EXERCISE AIM >>
Your reply should reproduce each record precisely as written.

Pixel coordinate grounding data:
* * * *
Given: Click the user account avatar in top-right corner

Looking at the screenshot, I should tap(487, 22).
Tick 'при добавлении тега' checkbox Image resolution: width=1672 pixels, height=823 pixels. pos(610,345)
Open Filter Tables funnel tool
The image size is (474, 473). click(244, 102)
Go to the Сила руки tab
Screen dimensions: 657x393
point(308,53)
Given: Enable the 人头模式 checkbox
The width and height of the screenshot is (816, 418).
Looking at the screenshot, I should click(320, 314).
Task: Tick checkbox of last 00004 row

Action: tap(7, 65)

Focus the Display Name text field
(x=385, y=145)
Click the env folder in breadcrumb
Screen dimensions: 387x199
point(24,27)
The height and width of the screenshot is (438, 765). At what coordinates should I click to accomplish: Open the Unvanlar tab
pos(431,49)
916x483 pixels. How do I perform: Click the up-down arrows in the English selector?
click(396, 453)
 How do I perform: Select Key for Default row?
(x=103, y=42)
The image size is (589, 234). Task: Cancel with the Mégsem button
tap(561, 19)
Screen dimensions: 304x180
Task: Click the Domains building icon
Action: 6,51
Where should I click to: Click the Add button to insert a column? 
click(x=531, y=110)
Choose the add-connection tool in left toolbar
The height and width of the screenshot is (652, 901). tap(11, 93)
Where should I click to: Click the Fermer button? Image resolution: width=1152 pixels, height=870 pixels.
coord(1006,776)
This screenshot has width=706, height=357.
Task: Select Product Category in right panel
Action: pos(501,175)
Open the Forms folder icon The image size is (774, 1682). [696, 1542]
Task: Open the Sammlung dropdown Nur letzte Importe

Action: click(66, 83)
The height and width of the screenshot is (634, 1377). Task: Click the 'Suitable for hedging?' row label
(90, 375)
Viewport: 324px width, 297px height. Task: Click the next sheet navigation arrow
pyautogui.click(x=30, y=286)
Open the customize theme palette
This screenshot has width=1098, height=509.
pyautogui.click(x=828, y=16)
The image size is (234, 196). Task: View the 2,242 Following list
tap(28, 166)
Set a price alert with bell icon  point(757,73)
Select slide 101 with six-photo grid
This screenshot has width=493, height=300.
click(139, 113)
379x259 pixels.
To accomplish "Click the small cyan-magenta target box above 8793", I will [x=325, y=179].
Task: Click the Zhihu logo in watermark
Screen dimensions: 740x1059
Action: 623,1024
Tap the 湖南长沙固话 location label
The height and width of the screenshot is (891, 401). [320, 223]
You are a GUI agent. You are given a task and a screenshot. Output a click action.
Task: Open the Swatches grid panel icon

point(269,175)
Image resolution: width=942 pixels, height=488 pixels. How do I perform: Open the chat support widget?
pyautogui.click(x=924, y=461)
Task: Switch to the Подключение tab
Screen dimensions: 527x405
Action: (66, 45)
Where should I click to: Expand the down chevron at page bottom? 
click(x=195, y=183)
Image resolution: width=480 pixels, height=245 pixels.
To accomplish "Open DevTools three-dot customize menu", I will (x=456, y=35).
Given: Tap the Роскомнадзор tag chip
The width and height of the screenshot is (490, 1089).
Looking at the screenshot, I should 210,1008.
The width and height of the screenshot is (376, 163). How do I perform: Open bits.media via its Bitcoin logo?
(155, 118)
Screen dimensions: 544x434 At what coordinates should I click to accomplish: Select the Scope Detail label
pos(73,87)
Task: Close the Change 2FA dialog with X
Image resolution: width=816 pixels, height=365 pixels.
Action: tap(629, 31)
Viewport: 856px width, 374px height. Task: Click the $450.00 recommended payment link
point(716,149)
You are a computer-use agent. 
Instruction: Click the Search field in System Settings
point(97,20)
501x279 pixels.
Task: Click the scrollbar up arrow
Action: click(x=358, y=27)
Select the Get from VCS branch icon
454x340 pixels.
* * * *
ANSWER SPACE >>
Given: Click the user account avatar in top-right corner

Looking at the screenshot, I should tap(487, 22).
Tick 'при добавлении тега' checkbox Image resolution: width=1672 pixels, height=823 pixels. pos(610,345)
Open Filter Tables funnel tool
The image size is (474, 473). click(244, 102)
Go to the Сила руки tab
Screen dimensions: 657x393
point(308,53)
Given: Enable the 人头模式 checkbox
The width and height of the screenshot is (816, 418).
Looking at the screenshot, I should click(320, 314).
Task: Tick checkbox of last 00004 row

Action: tap(7, 65)

Focus the Display Name text field
(x=385, y=145)
Click the env folder in breadcrumb
Screen dimensions: 387x199
point(24,27)
The height and width of the screenshot is (438, 765). At what coordinates should I click to accomplish: Open the Unvanlar tab
pos(431,49)
916x483 pixels. How do I perform: Click the up-down arrows in the English selector?
click(396, 453)
 How do I perform: Select Key for Default row?
(x=103, y=42)
The image size is (589, 234). Task: Cancel with the Mégsem button
tap(561, 19)
Screen dimensions: 304x180
Task: Click the Domains building icon
Action: 6,51
Where should I click to: Click the Add button to insert a column? 
click(x=531, y=110)
Choose the add-connection tool in left toolbar
The height and width of the screenshot is (652, 901). tap(11, 93)
Where should I click to: Click the Fermer button? Image resolution: width=1152 pixels, height=870 pixels.
coord(1006,776)
This screenshot has width=706, height=357.
Task: Select Product Category in right panel
Action: pos(501,175)
Open the Forms folder icon The image size is (774, 1682). [696, 1542]
Task: Open the Sammlung dropdown Nur letzte Importe

Action: click(66, 83)
The height and width of the screenshot is (634, 1377). Task: Click the 'Suitable for hedging?' row label
(90, 375)
Viewport: 324px width, 297px height. Task: Click the next sheet navigation arrow
pyautogui.click(x=30, y=286)
Open the customize theme palette
This screenshot has width=1098, height=509.
pyautogui.click(x=828, y=16)
The image size is (234, 196). Task: View the 2,242 Following list
tap(28, 166)
Set a price alert with bell icon  point(757,73)
Select slide 101 with six-photo grid
This screenshot has width=493, height=300.
click(139, 113)
379x259 pixels.
To accomplish "Click the small cyan-magenta target box above 8793", I will [x=325, y=179].
Task: Click the Zhihu logo in watermark
Screen dimensions: 740x1059
Action: 623,1024
Tap the 湖南长沙固话 location label
The height and width of the screenshot is (891, 401). [320, 223]
You are a GUI agent. You are given a task and a screenshot. Output a click action.
Task: Open the Swatches grid panel icon

point(269,175)
Image resolution: width=942 pixels, height=488 pixels. How do I perform: Open the chat support widget?
pyautogui.click(x=924, y=461)
Task: Switch to the Подключение tab
Screen dimensions: 527x405
Action: (66, 45)
Where should I click to: Expand the down chevron at page bottom? 
click(x=195, y=183)
Image resolution: width=480 pixels, height=245 pixels.
To accomplish "Open DevTools three-dot customize menu", I will (x=456, y=35).
Given: Tap the Роскомнадзор tag chip
The width and height of the screenshot is (490, 1089).
Looking at the screenshot, I should 210,1008.
The width and height of the screenshot is (376, 163). How do I perform: Open bits.media via its Bitcoin logo?
(155, 118)
Screen dimensions: 544x434 At what coordinates should I click to accomplish: Select the Scope Detail label
pos(73,87)
Task: Close the Change 2FA dialog with X
Image resolution: width=816 pixels, height=365 pixels.
Action: tap(629, 31)
Viewport: 856px width, 374px height. Task: Click the $450.00 recommended payment link
point(716,149)
You are a computer-use agent. 
Instruction: Click the Search field in System Settings
point(97,20)
501x279 pixels.
Task: Click the scrollbar up arrow
Action: click(x=358, y=27)
Select the Get from VCS branch icon
454x340 pixels.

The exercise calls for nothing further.